### Exercise
Identify the line in which "This screenshot has" appears, then reproduce that line and all remaining lines of the records word for word.

### Raw data
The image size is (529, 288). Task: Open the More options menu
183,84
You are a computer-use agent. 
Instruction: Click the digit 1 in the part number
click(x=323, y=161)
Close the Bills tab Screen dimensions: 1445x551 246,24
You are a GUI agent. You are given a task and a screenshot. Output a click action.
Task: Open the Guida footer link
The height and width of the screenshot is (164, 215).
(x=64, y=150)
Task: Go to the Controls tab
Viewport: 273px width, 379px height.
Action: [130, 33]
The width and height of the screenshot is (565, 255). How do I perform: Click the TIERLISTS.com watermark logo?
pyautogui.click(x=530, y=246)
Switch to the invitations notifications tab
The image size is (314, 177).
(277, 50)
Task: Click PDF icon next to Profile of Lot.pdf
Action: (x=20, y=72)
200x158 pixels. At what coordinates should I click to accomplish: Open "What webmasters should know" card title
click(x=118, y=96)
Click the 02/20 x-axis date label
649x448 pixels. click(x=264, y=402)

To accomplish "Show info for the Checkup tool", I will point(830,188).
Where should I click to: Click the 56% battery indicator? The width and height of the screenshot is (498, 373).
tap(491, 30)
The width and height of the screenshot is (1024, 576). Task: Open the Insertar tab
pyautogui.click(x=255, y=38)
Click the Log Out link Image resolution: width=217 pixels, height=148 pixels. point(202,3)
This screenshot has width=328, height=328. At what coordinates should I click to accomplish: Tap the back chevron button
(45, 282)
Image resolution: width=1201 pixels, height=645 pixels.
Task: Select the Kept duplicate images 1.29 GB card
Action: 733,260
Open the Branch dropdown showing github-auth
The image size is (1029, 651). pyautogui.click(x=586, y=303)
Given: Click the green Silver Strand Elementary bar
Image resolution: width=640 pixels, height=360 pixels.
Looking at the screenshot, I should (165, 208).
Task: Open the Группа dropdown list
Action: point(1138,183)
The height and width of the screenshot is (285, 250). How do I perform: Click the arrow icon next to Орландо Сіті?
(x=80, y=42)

### Written solution
This screenshot has width=328, height=328. At what coordinates should I click to accomplish: Tap the back chevron button
(45, 282)
Image resolution: width=1201 pixels, height=645 pixels.
Task: Select the Kept duplicate images 1.29 GB card
Action: 733,260
Open the Branch dropdown showing github-auth
The image size is (1029, 651). pyautogui.click(x=586, y=303)
Given: Click the green Silver Strand Elementary bar
Image resolution: width=640 pixels, height=360 pixels.
Looking at the screenshot, I should (165, 208).
Task: Open the Группа dropdown list
Action: point(1138,183)
The height and width of the screenshot is (285, 250). How do I perform: Click the arrow icon next to Орландо Сіті?
(x=80, y=42)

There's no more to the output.